Measurement of the 6-sulfatoxymelatonin has been used as an indicator of
circulating levels of melatonin in the plasma (Raynaud et al. 1993; Kennaway et
al. 1999; Deacon and Arendt 1994), and is the most widely used method for
quantification of circulating melatonin in humans.
Small amounts of melatonin can also be
degraded in the brain, where it can be metabolized to either
N-acetyl-N-formyl-5-methoxykynurenamine or N-acetyl-5-methoxykynurenamine
(Burkhardt et al. 2001; Tan et al. 2001).

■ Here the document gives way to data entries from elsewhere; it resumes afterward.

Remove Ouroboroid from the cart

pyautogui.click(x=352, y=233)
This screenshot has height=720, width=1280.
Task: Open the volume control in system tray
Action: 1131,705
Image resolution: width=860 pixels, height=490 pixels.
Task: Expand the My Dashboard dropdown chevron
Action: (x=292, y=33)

The melatonin concentration in rodents is not uniform and varies depending on the structure studied and the time of day (Pang and Brown 1983; Skinner and Malpaux 1999). While the concentration of melatonin in the plasma was reported to be in the picomolar range, (Cardinali et al. 1997), the brain tissue (neurons and glia) can accumulate melatonin periodically, to a level exceeding 50 times its plasma concentration (Pang et al. 1990; Cardinali et al. 1997) . It is speculated that neurons may have the ability to increase their concentrations of melatonin even higher through uptake (Witt-Enderby and Li 2000). The distribution of melatonin within the brain is not uniform and several fold differences in the melatonin content have been reported between brain ventricles (Skinner and Malpaux 1999). This is significant in that the hippocampus (the structure used as a model for this research) is located in proximity to the third ventricle, which receives melatonin directly from the pineal gland via the pineal recess (Tricoire et al. 2002). It was demonstrated that the third ventricle can accumulate melatonin to concentrations of up to 1 nM, while in the pineal recess melatonin concentrations can be as high as 80 nM (Tricoire et al. 2002). Because the concentrations of melatonin in the third ventricle can be significantly higher then previously reported, structures like the hippocampus bathed by the ventricular cerebral spinal fluid, can be exposed to higher concentrations of melatonin as compared to structures distal to the ventricle.